Physical inactivity and sedentary lifestyle is highly prevalent in childhood and adolescence with clear predominance in Western countries. This condition has adverse health effects and significantly increases BC risks in a multi-factorial way [75, 79, 96]. Various mechanisms with synergic effects have been proposed such as premature ageing, obesity-related hormonal dysregulation, altered insulin sensitivity, inflammation, and increased cytokine and oestrogen production, amongst others. Contextually, it was found that regular physical activity reduces exposure to sex hormones and activates specific tumour suppressor genes [97, 98]. These protective effects are strongly beneficial against PABC development.

Risky prolactin initiation linked to abortion and short intervals between pregnancies

In contrast to the protective effects of breastfeeding, elevated levels of the milk-producing hormone prolactin are associated with a significant increase in BC risk [99]. Beginning with the 8th weeks onwards pregnancy, prolactin levels do rapidly increase.
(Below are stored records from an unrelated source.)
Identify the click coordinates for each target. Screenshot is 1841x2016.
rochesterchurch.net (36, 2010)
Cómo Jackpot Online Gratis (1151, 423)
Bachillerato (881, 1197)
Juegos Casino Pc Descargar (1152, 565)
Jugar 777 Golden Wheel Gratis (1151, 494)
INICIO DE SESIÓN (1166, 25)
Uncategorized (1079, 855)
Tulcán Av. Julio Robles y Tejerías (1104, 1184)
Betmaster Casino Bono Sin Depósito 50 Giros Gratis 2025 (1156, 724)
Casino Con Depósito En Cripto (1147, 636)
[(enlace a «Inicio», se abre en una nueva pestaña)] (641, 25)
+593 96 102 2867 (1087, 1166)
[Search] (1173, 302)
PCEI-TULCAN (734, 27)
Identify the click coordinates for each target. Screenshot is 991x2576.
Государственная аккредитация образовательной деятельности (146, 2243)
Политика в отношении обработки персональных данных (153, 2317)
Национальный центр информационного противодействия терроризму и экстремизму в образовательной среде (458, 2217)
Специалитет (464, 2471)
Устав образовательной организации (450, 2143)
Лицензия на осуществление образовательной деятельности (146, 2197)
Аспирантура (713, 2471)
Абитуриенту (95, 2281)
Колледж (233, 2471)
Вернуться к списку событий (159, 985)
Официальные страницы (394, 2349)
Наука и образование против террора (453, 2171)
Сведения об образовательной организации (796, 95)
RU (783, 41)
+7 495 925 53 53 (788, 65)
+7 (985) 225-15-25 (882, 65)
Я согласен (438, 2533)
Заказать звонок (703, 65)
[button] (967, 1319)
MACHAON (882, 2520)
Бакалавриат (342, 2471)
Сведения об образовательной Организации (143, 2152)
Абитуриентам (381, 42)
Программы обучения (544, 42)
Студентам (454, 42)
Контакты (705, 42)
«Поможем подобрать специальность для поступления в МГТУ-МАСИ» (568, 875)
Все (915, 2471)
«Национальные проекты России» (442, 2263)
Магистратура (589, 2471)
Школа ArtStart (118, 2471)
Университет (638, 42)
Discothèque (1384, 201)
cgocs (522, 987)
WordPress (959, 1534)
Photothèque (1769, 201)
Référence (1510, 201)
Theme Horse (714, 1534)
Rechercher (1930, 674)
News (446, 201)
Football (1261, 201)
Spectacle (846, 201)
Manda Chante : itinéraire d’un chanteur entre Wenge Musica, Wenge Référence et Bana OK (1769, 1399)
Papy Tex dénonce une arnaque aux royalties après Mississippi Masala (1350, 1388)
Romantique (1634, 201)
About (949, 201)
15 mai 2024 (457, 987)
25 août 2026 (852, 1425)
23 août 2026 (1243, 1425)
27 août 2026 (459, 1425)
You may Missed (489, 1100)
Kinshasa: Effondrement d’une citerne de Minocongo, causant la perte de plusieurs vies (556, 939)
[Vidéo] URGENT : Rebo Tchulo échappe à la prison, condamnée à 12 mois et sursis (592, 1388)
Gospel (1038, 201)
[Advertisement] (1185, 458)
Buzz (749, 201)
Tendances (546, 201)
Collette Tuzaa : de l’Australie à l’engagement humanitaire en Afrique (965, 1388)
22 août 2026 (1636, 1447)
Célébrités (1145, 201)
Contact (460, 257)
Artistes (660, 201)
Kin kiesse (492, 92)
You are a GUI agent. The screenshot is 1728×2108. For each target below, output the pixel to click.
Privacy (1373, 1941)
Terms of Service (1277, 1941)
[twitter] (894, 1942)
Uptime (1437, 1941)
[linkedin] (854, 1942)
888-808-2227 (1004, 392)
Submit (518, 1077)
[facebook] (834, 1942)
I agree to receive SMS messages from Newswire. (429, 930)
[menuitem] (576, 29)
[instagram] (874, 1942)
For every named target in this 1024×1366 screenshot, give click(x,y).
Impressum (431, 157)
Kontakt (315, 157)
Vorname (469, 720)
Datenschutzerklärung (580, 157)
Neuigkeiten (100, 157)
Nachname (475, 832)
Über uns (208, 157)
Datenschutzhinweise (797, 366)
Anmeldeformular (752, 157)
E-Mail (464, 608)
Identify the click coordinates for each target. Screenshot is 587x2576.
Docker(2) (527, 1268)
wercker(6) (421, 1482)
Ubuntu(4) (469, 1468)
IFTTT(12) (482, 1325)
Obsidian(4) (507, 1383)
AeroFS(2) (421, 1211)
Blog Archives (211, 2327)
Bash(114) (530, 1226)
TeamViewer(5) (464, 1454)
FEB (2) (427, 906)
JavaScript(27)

The joint effects of high prolactin and progesterone levels may initiate abnormal cellular changes with a strong potential for BC development that is particularly relevant to the pregnancy-associated malignant breast tissue transformation in the case of abortion, when the pregnancy is not followed by the consequent breastfeeding. Further, too short time intervals between two pregnancies, especially first and second ones, result in joint stimulatory effects by oestrogen, progestogen, and prolactin leading to the malignant transformation of epithelial breast cells [99]. A prospective cohort study on 377 BC patients demonstrated that high concentration of plasma prolactin might increase BC risk regardless the menopausal and hormone receptor status [100].

External risk factors

Environmental risk factors

The higher BC incidence amongst affected populations was observed in various studies [1] evaluating environmental risk factors such as an industrial air pollution [101], toxic environmental contamination with heavy metals and polychlorinated biphenyl [102], drinking water and food contamination [103], ionising radiation exposure [104, 105, 106], tobacco smoke [76, 77], or nutritional risk factors (such as excessive alcohol consumption) [107, 108, 109]. These factors could be highly relevant to the PABC development, due to rapidly increasing number of children and young adults, who are frequently or even permanently exposed to the toxic environment.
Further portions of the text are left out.